In this work, the fabrication and investigation of substituting higher-valence Mo6+ for Ti4+ ion on the B-site of La3+-doped Bi4Ti3O12 [BLT] structure to form Bi3.25La0.75(Ti1-xMox)3O12 [BLTM] (when x = 0, 0.01, 0.03, 0.05 0.07, 0.09, and 0.10) ceramics were carried out. X-ray diffraction patterns of BLTM ceramics indicated an orthorhombic structure with lattice distortion, especially with a higher concentration of a MoO3 dopant. Microstructural investigation showed that all ceramics composed mainly of plate-like grains. An increase in MoO3 doping content increased the length and thickness of the grain but reduced the density of the ceramics. Electrical conductivity was found to decrease, while the dielectric constant increased with Mo6+ doping concentration. Ferroelectric properties were found to be improved with increasing MoO3 content and were optimized at x = 0.1.
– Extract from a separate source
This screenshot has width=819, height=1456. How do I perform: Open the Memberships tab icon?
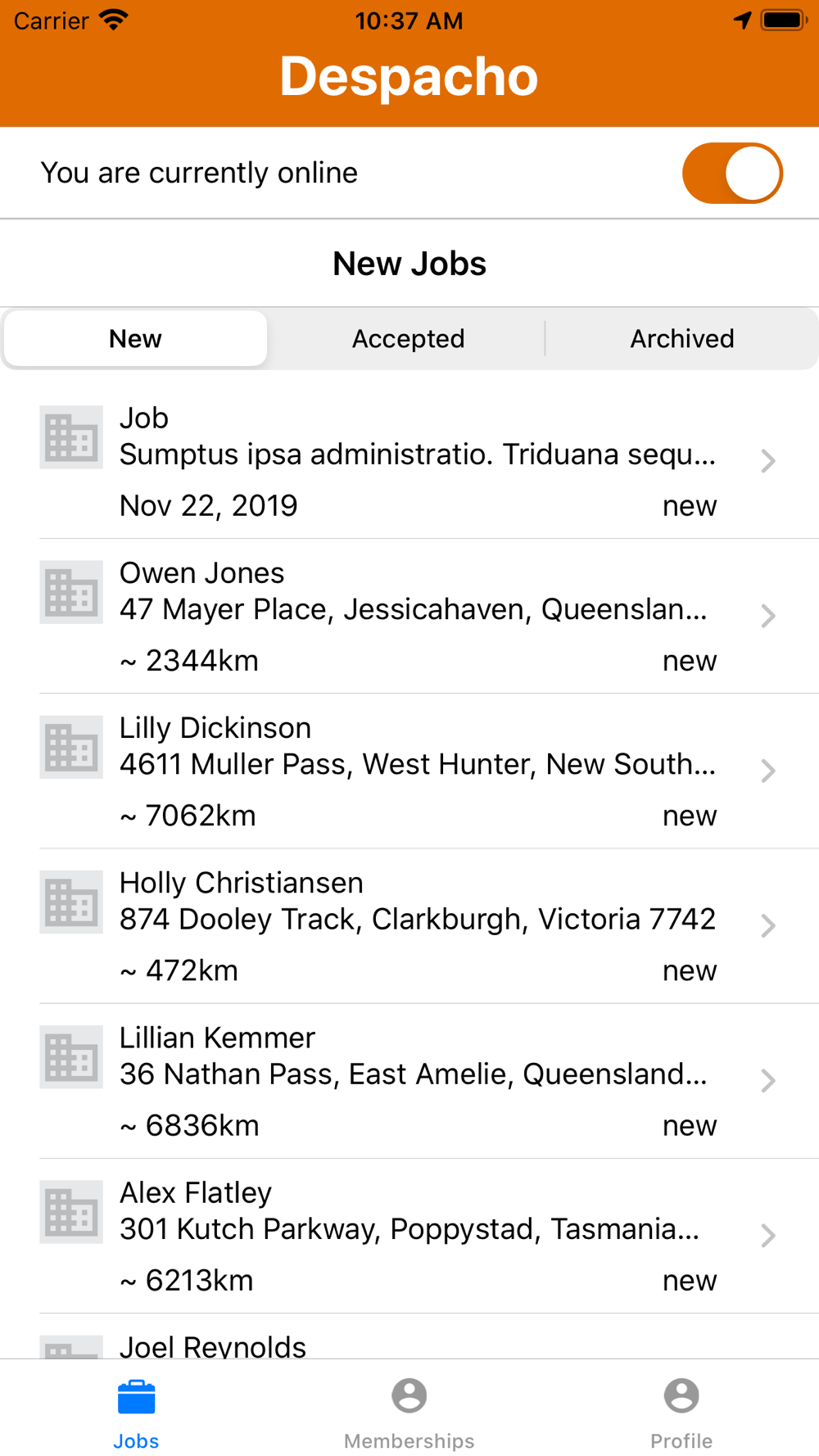pyautogui.click(x=409, y=1395)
In recent years, the family of bismuth layer-structured ferroelectrics has received much attention as the candidate for ferroelectric random access memories. An extensively studied bismuth titanate (Bi4Ti3O12 [BIT]) is a member of the Aurivillius family that can be represented by a general formula (Bi2O3)[Am-1(B)m O3m+1] which consists of (Bi2O2)2+ sheets alternating with (Bi2Ti3O10)2- perovskite-like layers . BIT has large spontaneous polarization along the a axis ( approximately 50 μC/cm2), low processing temperature, high Curie temperature, and is a Pb-free material . However, it still has high leakage current and domain pinning due to defects, such as Bi vacancies accompanied by oxygen vacancies [3, 4]. To overcome these problems, A-site substitution by a replacement of volatile Bi with rare earth or other metal oxide additives is often necessary for ferroelectric property improvement. For example, ions of La , V , Nd , and Pr  have been used to substitute the Bi ion in a BIT bulk material or thin film without destroying its layered structure. Bu et al.  prepared La-doped BIT thin films by pulsed laser deposition and reported that these films were appropriate for non-volatile random access memory devices because of their high remanent polarization and low leakage current. In recent years, SimÕes et al.  reported that a doping content of x = 0.75 in Bi4-xLax Ti3O12 [BLT] showed an improvement of the fatigue endurance upon a repeated cyclic electric field which emphasized its possible use in FRAM applications. However, these BLT ceramics still showed a rather high leakage current. Attention has thus been paid to investigate this material in order to overcome this disadvantage. Wang et al.  reported that substitution of high-valence ions, such as Mo6+, in BLT thin films or known as Mo6+ co-doped BLT thin films led to polarization fatigue improvement, high remanent polarization, and lower leakage current density.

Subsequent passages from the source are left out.